Exercise goal
Put every line of all the items below into a Markdown table with the columns Row and Line, numbering the rows and skipping blank lines. Leave the pictures out.
- - - -
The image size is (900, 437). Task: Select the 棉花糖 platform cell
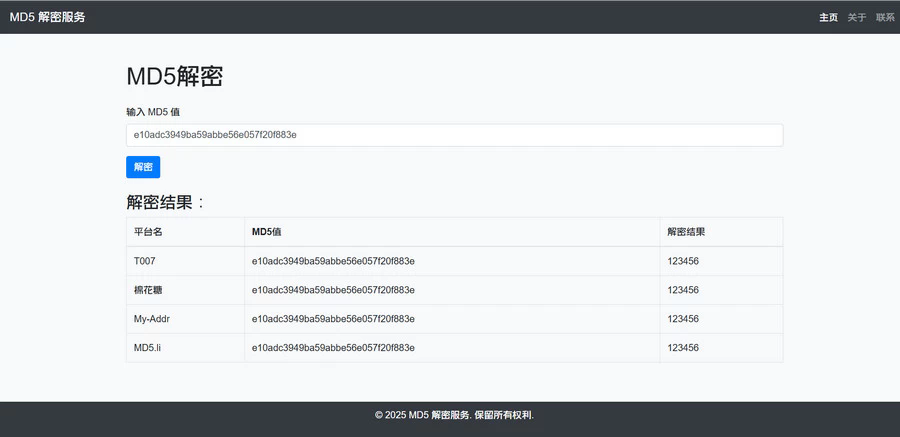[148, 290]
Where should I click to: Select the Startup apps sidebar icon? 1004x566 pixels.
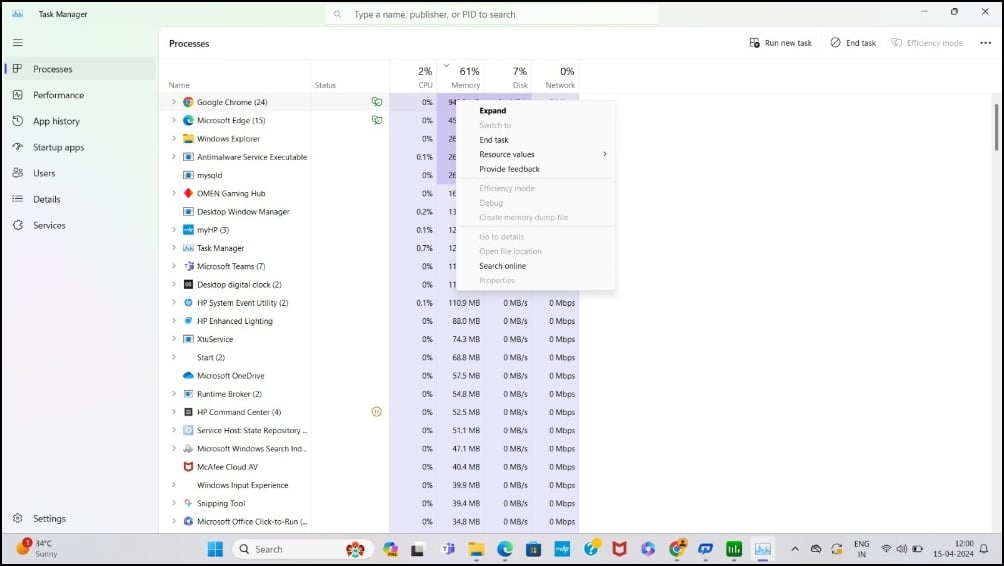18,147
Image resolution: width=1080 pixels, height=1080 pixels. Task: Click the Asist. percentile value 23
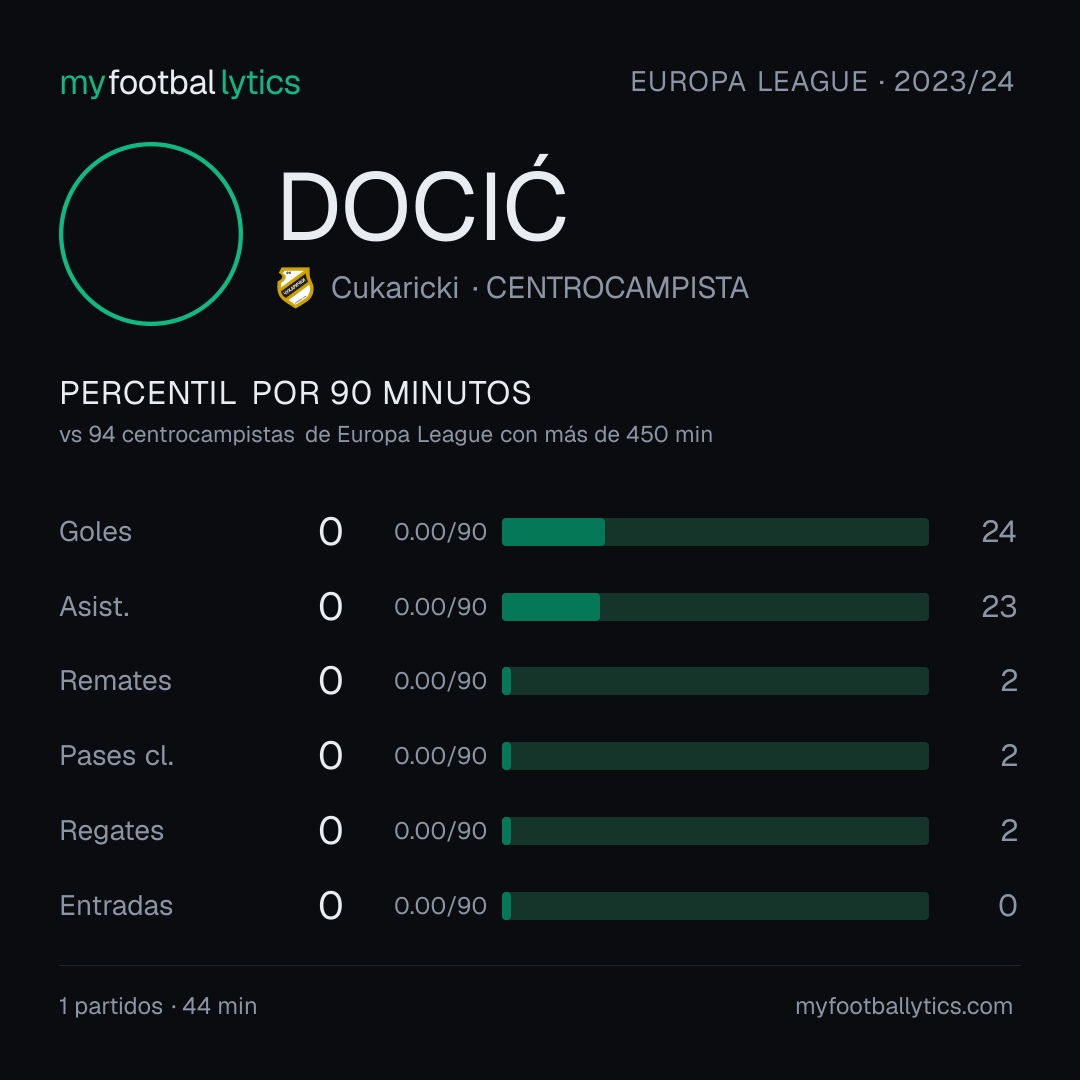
- - - -
Response to this exercise
| Row | Line |
|---|---|
| 1 | The image size is (900, 437). Task: Select the 棉花糖 platform cell |
| 2 | [148, 290] |
| 3 | Where should I click to: Select the Startup apps sidebar icon? 1004x566 pixels. |
| 4 | 18,147 |
| 5 | Image resolution: width=1080 pixels, height=1080 pixels. Task: Click the Asist. percentile value 23 |